1.Bohardy 27 Feb 2006 00:41
Good point, and one that I hadn't noticed.

I certainly wouldn't ever transcribe MMB as being in in 2/2 (or 2/4 as PD actually did), so I'm interested to see PD's explanation as to why he chose that time-signature.
2.PD 27 Feb 2006 14:49
First step: how to determine the quarter note?
When the song is in shuffle beat then the lenght of the triplets determines the quater beat.
Otherwise I choose a quarter that results in 1/4 and 1/8 notes dominating the lead tune.

Why 2/4?

I was under the influence of Pollack who transcribed the Beatles song "This Boy" in 2/4 (6/8).
He determined this style as "slow wall climber". For some reason I felt that MMB also falls in this category.
Another example I feel 2/4 beat is "Dream A Little Dream Of Me".
3.Daniel 27 Feb 2006 18:01
;(  ;(   i didnt understand :(
4.PD 02 Mar 2006 12:53
Shall I change it to 4/4? If you vote for it, I'll do it.
5.Bohardy 02 Mar 2006 19:45
I fully understand how you determined the quarter-note, and I fully agree with you.

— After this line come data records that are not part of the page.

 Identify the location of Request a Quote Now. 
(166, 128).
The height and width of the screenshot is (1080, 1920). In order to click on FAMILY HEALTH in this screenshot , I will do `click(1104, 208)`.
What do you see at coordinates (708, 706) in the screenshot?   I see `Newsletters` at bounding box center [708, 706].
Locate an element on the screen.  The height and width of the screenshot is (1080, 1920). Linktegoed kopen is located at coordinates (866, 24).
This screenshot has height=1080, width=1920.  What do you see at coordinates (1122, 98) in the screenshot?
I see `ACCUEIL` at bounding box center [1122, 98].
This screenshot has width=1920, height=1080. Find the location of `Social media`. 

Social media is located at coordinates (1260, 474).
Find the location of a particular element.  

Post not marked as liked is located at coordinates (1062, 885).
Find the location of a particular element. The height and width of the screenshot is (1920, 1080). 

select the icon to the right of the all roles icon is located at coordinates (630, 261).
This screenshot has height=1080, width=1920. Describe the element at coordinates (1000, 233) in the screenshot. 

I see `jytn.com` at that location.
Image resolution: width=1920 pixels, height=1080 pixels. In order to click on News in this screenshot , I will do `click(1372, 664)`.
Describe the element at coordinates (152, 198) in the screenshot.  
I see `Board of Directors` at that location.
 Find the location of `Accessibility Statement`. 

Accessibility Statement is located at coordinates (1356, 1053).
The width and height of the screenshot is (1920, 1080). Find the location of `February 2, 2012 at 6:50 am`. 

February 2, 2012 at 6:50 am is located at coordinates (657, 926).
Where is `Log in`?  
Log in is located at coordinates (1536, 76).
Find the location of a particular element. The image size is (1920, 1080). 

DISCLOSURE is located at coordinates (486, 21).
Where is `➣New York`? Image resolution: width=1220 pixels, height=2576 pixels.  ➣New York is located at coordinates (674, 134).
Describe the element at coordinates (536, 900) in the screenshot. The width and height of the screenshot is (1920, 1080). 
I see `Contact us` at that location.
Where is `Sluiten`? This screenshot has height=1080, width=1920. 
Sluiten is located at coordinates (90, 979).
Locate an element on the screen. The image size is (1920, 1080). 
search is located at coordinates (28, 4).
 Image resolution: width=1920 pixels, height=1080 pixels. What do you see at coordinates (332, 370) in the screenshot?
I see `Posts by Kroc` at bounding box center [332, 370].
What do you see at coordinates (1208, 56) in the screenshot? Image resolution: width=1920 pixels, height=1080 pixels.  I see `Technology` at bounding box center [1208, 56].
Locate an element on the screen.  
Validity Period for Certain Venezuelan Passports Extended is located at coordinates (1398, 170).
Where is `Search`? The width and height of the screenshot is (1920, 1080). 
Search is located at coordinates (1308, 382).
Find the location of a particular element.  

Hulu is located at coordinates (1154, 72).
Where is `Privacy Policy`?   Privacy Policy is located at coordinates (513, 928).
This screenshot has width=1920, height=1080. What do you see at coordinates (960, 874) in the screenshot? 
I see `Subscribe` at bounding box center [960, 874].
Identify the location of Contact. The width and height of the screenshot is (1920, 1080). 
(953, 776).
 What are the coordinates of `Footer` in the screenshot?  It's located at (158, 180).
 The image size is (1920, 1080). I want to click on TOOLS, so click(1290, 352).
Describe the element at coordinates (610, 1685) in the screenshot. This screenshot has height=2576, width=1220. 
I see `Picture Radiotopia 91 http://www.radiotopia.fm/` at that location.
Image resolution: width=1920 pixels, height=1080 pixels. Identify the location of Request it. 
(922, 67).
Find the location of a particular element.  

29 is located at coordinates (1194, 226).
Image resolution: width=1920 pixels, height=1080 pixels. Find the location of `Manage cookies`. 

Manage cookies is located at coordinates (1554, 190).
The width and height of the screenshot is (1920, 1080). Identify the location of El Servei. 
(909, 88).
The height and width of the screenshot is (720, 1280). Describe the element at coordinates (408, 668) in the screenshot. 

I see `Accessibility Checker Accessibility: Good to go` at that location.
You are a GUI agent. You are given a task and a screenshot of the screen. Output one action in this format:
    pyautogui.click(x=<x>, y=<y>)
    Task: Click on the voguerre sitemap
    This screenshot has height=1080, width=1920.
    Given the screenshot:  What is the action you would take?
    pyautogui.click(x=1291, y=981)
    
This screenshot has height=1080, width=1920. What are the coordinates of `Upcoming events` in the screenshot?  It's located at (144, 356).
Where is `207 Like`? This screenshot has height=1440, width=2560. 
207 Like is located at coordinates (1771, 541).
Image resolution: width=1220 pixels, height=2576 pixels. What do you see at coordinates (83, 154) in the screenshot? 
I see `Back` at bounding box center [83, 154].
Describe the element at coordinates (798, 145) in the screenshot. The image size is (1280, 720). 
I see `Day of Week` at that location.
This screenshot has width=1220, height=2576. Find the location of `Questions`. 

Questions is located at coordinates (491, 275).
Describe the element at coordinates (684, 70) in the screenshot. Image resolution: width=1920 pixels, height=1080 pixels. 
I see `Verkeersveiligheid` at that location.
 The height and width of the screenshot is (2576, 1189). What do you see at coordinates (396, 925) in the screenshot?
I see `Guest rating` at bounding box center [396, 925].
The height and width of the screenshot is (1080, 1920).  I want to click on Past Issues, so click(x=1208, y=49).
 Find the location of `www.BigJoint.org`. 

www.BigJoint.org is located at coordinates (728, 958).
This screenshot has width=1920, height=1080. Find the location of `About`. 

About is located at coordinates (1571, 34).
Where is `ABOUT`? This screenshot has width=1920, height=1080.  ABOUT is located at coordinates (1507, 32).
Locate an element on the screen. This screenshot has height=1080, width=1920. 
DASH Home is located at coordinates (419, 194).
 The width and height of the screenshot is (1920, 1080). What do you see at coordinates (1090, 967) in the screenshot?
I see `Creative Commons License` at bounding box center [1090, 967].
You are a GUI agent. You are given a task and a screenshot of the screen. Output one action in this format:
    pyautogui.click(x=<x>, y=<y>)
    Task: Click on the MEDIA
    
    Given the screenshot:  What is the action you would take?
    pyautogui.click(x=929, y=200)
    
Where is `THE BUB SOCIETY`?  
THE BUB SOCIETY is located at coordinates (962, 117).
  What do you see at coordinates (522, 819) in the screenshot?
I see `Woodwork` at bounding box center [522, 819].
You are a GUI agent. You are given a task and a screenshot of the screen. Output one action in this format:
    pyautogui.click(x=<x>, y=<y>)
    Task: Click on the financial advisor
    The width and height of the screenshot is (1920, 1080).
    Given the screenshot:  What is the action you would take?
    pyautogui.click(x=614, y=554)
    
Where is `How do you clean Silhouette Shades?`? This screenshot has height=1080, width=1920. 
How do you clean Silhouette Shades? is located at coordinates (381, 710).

I can see where some sections of the song have a slight 2/4 feel to them, but when sections such as "and meet my, melancholy blues...." and the bar after it that precedes the solo are so srongly phrased across 4 crotchets, and because 4/4 is so easy to count through the song, and because 4/4 would be the obvious choice for the meter, it just seems a bit silly to count it anything but that.

Can you provide a link to Pollack's analysis of This Boy?
6.Sebastian 03 Mar 2006 15:15
Perhaps the first half (when it's only piano and voice) can be interpreted in 2/4, but from then onwards it's clearly 4/4 to me (in some live versions Fred counted the four bars with fingerclicks before drums entered).